Usually incidental findings when investigating other causes of the clinical sx, rarely done for diagnosis
Abdominal radiographs
* Good contrast
* Hepatomegaly
* Pot-bellied appearance
* Calcinosis cutis
* Distended bladder
Thoracic radiographs
* Tracheal and bronchial wall mineralisation
* Pulmonary metastasis - with adenocarcinoma
* Osteoporosis
what would you see on haematology of a dog with hyperadrenocorticism?
what about biochem?
what about urinalysis?
Haematology: Stress leukogram
* Neutrophilia (mature)
* Lymphopaenia
* Monocytosis
* Absolute eosinopaenia
If this is not present then unlikely to be HAC
Biochem:
* Increased alkaline phosphatase activity - There is a steroid induced isoform in the dog
* Increased ALT activity - “steroid hepatopathy”
* Hyperglycaemia - Hepatic gluconeogenesis; * Insulin insensitivity
* Elevated phosphorus - Steroid effect on bone turnover
* Increased cholesterol and triglyceride - Steroid effect of lipid metabolism
* Mildly abnormal bile acids
If the is a significant increase in creatinine unlikey to be HAC as not significant muscle mass to increase it, also if ALP is not increase unlikely to be HAC, if markedly abnormal bile asicds more likely to be primary renal disease
Urinalysis:
* Urine specific gravity < 1.030 despite often mild dehydration
* Mild glucosuria in some cases
* Proteinuria in some cases
* Positive urine culture - Reduced immune function; glucosuria
how is HAC diagnosed and how are the different types differentiated?
Diagnosis
* Low-dose dexamethasone
* ACTH response
* Urinary cortisol:creatinine ratio
* Steroid induced alkaline phosphatase
Differentiation
* Low dose Dexamethasone suppression (high dose rarely done)
* Endogenous ACTH
* Ultrasound - for adrenal tumour
How does the low-dose dexamethasome test work to show HAC?
what is done?
what is the positive result?
Resistance of abnormal pituitary-adrenal axis to suppression by dexamethasone - (in a normal animal should suppress)

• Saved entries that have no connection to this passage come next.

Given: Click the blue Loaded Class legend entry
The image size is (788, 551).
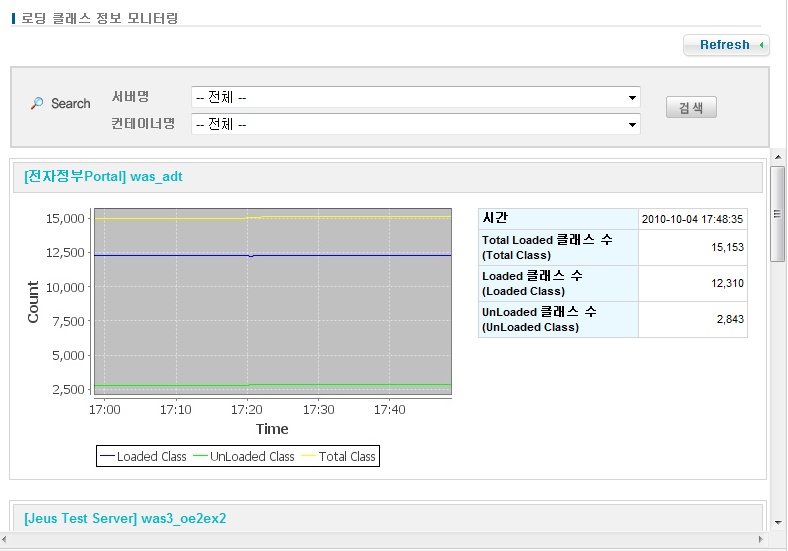Looking at the screenshot, I should pos(143,457).
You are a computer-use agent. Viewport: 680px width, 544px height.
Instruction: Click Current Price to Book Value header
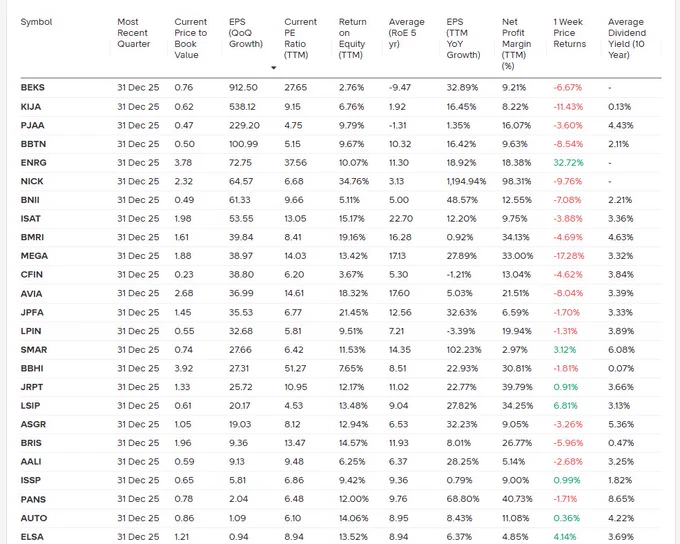click(191, 38)
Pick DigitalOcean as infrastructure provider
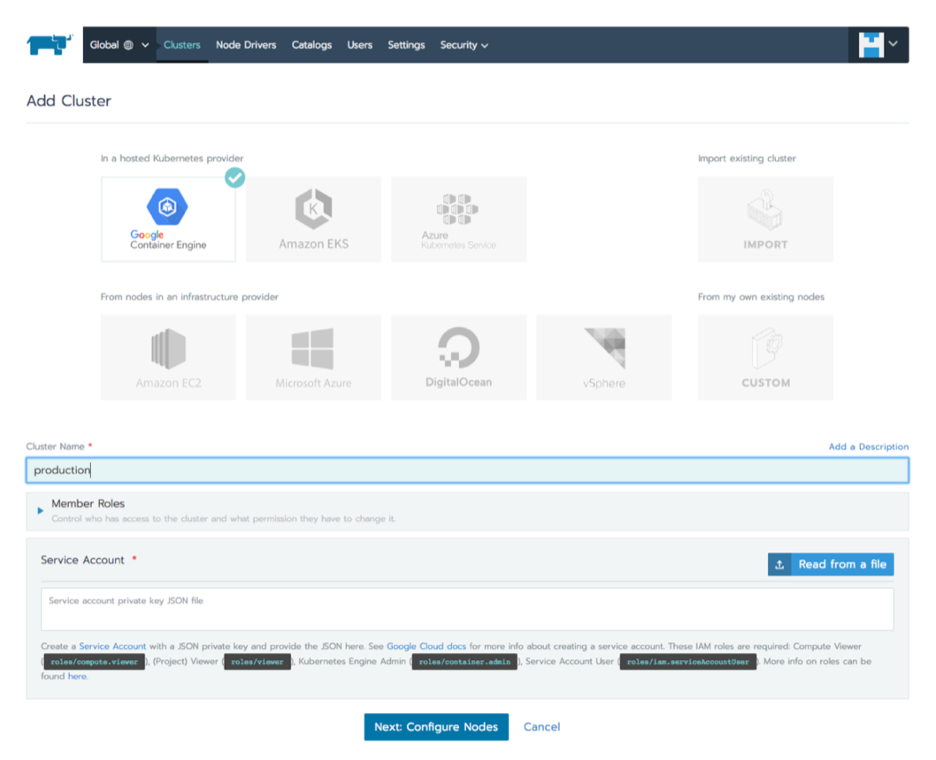Screen dimensions: 936x760 pos(458,357)
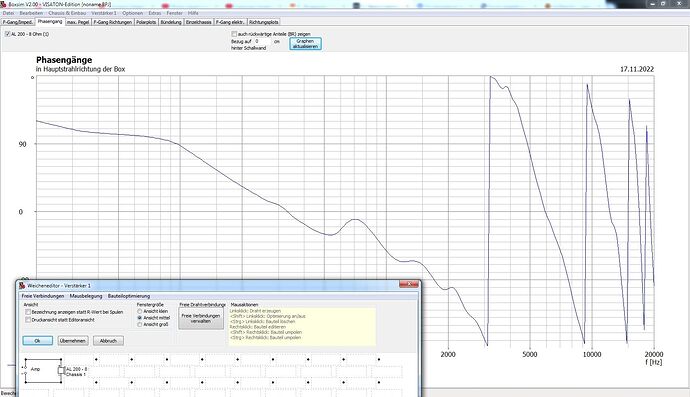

0.01 to 0.015 mg/kg dexamethasone IV
3 samples @ at 0, 3 to 6 and 8 hours
8 hour cortisol result > 30 - 40 nmol/L is a positive test result
How does the ACTH response test work to show HAC?
what is done?
what is the positive result?
- Measure of adrenocortical reserve (in normal dog small increase in cortisol, in HAC big increase)
- 0.25 mg Synacthen IV/IM
- Or 5ug/kg IV/IM
- Lower doses reported
- Samples at 0 and 1 hour
- 1 hour cortisol > 500-600nmol/L is positive
- Subnormal responses suggest exogenous steroid
- Consider functional adrenal neoplasia in some flat mid-range and subnormal responses
How can urine be used to test for HAC?
Urinary cortisol: creatinine
* One or more morning urine samples at home in non-stressed environment
* Definition of positive depends on laboratory
* Can combine with repeat after several doses of oral dexamethasone for differentiation
* Day 1
* Day 2
* Day 3 following 3x 0.1mg/kg oral dexamethasone
what are the pros and cons of low dose dex suppression?
Advantages
* Highly sensitive
* Extreme confidence in a negative test result
* May differentiate as well as diagnose
Disadvantages
* Long test (8 hours)
* Poor specificity (up to 56% false positives in Non Adrenal Illness)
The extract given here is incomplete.